蠢くは悪の意思11
馬を走らせてから途中途中に休憩を挟んで三日後、私達は今聖国の首都を過ぎてコーリーナという町に来ている
この町は年老いた町長が治める小さな町で、作物が主な収入源みたい
まぁほとんど自給自足の生活ってところね
ここで作られる果物や野菜は品質がいいから私のパパの商店でも取り扱っているわ。 コーリーナ産といえば国外にもちょっと知られているブランドなのよね
「聖女様に勇者様が我が町に来て下さるとは、何たる幸運なのでしょうか」
町長さんが感激の涙を流しながら私達を歓迎してくれている
果物や作物をたくさんくれたんだけど、なんだか悪い気がする。 でも町の人々の好意だからありがたくいただくことにした
子供達もこちらに走ってきて歓迎してくれるんだけど、私の周りには集まってくれなかった
たぶん変化の能力で顔を変えられてるからだと思う。 それに私の今の顔はリィリアも怖がるくらいに怖いらしいから…
リネハさんもなんでこの顔にしたのかな? ちょっと変えてくれればよかっただけなのに…
「ほらナリヤ、この桃美味しいですよ」
この三日でリィリアは私の今の顔に慣れてくれたみたい。 いつものように接してくれている
さすがリィリア、順応が早いわね。 ただライラとセリセリは未だに私を見ると軽く悲鳴を上げているのがまだショックだわ
アエトちゃんはというと、特になんの隔てもなく接してくれる
まあこの子は少し前まで魔人に囲まれてたものね。 もっと怖い顔と毎日顔を合わせてたはずだから当然と言えば当然かしら?

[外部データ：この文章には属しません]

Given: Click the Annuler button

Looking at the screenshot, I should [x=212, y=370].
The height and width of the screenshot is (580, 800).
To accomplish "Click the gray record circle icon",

「帝国の勇者様、本当に帝国は攻めてくるのでしょうか?」
ふと町の住人の男性がフロレシアさんにそう聞いた
「そうさせないためにも私は帝国に戻るのです。 女帝ロクサーナ…。 姉は必ず私が止めて見せます」
フロレシアさんがそう宣言すると歓声が上がる。 私はその歓声を無理やり遮った
町の人々にとっては確かに喜ばしいことなんだけど、フロレシアさんはもしかしたら肉親を手にかけなきゃいけなくなるのかもしれない。 それはとても悲しいこと
フロレシアさんは小さな声でありがとうと私に言ってくれた
やっぱり、無理してるんだ。 本当は優しいロクサーナさん…。 フロレシアさんの唯一の肉親で、仲良し姉妹だったらしい
おかしくなってしまったのは操られたからだと思われるけど、もしその洗脳が解けなかったら…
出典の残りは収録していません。